Codon specific readthrough as a mechanism of BRCA2 restoration in acquired PARP inhibitor and chemotherapy resistance
作者
Cordelia D. McGehee,X. Wei Meng,Xinyan Wu,Cristina Correia,Annapoorna Venkatachalam,Karen S. Flatten,Kevin L. Peterson,Anand G. Patel,Olivia K. Rossman,Clara Wong,Rachel M. Hurley,Jill M. Wagner,Paula A. Schneider,Haiming Dai,Guy G. Poirier,Andrea E. Wahner Hendrickson,Elizabeth M. Swisher,Akhilesh Pandey,Hu Li,Scott H. Kaufmann
Abstract BRCA2 mutations contribute to the pathogenesis and treatment sensitivity of a subset of ovarian, breast, prostate, and pancreatic cancers. When these cancers become therapy resistant, secondary mutations that restore the BRCA2 open reading frame are found in half the cases, but other causes of resistance remain incompletely understood.
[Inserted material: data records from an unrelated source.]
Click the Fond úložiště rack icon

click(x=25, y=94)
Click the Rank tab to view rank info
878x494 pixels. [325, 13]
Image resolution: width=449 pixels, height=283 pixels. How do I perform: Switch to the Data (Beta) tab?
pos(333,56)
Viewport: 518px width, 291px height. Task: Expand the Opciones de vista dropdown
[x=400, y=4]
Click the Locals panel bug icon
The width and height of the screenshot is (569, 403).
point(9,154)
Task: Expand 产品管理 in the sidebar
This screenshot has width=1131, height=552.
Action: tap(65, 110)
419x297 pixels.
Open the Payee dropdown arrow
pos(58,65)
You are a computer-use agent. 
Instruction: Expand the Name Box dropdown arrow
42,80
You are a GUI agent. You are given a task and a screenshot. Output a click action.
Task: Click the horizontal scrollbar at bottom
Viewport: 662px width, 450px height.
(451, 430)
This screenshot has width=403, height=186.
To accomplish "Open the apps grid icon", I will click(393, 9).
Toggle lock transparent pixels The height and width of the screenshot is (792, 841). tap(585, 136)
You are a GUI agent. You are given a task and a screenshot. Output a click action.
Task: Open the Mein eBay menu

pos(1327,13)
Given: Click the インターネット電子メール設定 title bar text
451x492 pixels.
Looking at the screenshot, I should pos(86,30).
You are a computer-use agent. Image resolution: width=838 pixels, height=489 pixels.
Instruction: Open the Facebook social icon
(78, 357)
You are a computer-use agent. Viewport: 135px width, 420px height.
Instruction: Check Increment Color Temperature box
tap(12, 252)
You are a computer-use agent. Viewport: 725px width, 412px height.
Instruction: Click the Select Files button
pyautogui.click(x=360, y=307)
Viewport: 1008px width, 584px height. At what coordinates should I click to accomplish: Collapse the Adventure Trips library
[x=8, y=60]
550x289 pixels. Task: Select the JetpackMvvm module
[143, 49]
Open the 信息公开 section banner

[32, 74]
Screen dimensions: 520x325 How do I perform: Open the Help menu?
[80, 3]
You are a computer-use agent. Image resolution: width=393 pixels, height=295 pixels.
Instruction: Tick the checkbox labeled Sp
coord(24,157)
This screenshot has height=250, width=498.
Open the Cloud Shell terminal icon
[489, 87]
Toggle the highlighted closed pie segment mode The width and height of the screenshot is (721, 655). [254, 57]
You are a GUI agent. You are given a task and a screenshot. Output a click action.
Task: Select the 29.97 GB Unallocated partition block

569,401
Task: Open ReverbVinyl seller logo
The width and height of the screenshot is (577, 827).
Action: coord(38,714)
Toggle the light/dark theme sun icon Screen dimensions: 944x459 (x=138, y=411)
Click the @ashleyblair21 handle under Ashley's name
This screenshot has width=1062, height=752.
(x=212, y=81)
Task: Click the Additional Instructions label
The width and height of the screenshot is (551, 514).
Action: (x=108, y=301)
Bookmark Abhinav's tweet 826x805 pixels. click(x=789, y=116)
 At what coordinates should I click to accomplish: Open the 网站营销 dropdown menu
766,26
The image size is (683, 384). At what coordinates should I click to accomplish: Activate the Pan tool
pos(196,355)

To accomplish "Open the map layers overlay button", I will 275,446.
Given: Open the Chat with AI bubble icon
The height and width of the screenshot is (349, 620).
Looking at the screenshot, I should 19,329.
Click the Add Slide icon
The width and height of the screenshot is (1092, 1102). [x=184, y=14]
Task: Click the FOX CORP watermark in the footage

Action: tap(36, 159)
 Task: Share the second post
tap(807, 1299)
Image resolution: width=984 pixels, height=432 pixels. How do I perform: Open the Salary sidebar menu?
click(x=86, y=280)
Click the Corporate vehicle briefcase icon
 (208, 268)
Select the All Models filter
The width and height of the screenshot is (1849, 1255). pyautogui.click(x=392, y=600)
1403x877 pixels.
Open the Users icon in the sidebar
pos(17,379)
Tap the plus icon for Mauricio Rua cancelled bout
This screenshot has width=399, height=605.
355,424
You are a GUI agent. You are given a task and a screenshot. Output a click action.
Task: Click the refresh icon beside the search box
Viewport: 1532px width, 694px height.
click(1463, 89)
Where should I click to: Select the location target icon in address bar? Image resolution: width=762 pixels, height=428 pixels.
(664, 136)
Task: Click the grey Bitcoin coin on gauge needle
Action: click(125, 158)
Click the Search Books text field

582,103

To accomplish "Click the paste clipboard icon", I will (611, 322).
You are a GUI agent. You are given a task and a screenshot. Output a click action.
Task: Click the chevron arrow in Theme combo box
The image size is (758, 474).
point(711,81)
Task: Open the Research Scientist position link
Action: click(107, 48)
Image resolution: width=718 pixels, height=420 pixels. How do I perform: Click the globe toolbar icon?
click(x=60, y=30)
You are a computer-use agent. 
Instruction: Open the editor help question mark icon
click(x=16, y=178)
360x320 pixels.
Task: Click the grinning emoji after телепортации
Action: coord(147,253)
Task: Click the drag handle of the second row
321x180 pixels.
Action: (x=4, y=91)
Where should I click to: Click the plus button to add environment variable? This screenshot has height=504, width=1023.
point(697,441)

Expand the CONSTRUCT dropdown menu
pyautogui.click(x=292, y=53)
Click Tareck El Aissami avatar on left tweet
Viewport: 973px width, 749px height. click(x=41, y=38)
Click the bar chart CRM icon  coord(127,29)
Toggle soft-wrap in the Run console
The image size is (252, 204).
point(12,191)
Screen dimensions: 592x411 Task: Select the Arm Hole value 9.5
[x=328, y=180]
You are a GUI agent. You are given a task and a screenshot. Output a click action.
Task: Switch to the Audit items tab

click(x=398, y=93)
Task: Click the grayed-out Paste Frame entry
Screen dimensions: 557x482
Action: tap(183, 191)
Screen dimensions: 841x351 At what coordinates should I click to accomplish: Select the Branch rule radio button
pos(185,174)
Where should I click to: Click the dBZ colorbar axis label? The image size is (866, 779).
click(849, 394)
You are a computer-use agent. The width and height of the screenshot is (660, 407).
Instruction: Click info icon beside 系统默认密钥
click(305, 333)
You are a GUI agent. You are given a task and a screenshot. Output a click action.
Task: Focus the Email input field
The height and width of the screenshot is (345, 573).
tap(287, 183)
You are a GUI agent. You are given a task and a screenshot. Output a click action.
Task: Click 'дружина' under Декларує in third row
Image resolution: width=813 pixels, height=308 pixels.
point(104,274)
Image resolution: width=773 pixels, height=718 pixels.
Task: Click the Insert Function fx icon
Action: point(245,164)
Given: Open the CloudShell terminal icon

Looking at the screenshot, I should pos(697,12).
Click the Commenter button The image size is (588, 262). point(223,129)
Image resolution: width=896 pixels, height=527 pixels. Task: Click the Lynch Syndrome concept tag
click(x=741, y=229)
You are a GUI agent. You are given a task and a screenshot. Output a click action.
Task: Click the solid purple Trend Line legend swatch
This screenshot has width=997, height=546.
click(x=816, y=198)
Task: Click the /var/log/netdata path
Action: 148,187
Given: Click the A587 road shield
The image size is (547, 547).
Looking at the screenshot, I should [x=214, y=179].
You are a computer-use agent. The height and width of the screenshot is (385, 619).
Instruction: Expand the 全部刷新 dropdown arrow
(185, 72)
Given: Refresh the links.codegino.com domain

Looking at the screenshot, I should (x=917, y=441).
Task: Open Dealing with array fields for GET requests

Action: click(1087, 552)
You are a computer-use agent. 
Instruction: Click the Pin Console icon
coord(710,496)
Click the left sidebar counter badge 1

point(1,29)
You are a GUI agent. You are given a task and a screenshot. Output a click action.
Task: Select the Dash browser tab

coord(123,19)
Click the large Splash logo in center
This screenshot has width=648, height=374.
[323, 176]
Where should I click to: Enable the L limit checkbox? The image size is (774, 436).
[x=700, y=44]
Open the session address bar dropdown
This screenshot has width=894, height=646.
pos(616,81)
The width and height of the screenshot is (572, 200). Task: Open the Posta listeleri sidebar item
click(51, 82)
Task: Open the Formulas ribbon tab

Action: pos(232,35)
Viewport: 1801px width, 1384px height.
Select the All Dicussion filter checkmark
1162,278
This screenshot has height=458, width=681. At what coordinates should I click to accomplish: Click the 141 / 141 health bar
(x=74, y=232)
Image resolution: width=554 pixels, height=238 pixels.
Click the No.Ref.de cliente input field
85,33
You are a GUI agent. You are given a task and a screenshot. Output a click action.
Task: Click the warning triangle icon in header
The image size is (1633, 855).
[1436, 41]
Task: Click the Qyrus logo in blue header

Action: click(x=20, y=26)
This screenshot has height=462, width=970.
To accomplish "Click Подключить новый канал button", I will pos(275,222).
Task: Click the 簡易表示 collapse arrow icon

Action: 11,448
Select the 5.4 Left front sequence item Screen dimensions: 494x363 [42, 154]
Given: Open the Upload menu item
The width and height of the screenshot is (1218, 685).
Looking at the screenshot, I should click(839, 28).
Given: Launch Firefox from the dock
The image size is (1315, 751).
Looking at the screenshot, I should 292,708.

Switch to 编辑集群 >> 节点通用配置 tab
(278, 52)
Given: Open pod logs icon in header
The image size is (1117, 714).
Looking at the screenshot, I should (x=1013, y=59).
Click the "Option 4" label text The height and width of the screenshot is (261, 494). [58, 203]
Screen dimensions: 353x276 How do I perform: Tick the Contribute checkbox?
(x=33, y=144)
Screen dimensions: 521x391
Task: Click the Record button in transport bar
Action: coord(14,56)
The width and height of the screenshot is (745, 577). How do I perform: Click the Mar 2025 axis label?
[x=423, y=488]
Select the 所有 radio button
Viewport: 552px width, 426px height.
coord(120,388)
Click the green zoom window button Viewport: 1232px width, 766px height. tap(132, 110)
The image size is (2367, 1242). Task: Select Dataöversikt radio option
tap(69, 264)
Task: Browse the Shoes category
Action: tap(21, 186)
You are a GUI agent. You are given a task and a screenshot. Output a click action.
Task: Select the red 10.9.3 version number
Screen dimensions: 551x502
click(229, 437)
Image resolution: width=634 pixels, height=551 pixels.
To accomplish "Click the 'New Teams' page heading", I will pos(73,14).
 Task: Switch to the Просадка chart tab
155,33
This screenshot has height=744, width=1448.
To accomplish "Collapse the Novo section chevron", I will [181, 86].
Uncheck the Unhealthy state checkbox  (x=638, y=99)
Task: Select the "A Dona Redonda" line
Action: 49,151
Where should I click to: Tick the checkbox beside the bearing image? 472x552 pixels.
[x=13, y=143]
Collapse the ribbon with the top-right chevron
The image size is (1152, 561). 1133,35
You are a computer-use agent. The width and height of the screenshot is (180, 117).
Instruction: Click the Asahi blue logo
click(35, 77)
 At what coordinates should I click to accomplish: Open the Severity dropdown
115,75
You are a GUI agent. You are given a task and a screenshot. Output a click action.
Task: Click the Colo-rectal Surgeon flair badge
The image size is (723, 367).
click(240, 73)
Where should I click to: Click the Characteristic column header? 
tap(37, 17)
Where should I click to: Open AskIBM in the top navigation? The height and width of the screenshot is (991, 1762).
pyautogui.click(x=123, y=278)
Here, we identified translational readthrough of a premature termination codon (PTC) as a cause of resistance to poly(ADP-ribose) polymerase inhibitors (PARPis) and cisplatin in cells derived from the BRCA2-mutated ovarian cancer line PEO1 by PARPi selection. Despite persistence of the signature 4965C > G (p.Y1655X) BRCA2 mutation, low-level expression of full-length BRCA2 protein was detectable in these cells by immunoblotting and tandem mass spectrometry. Either BRCA2 knockdown or gene interruption 5′ or 3′ to the PTC restored treatment sensitivity, implicating BRCA2 in the resistance. Reporter assays demonstrated UAG-selective readthrough in the resistant clones but not parental cells. Moreover, custom searching of global proteomic data indicated readthrough of stop codons, particularly UAGs, in additional proteins in the resistant clones. Finally, multi-omic analysis identified multiple changes in the nonsense-mediated decay and termination machineries that favor readthrough. Accordingly, the present results identify PTC readthrough as a potential mechanism of drug resistance in cells with BRCA2 nonsense mutations.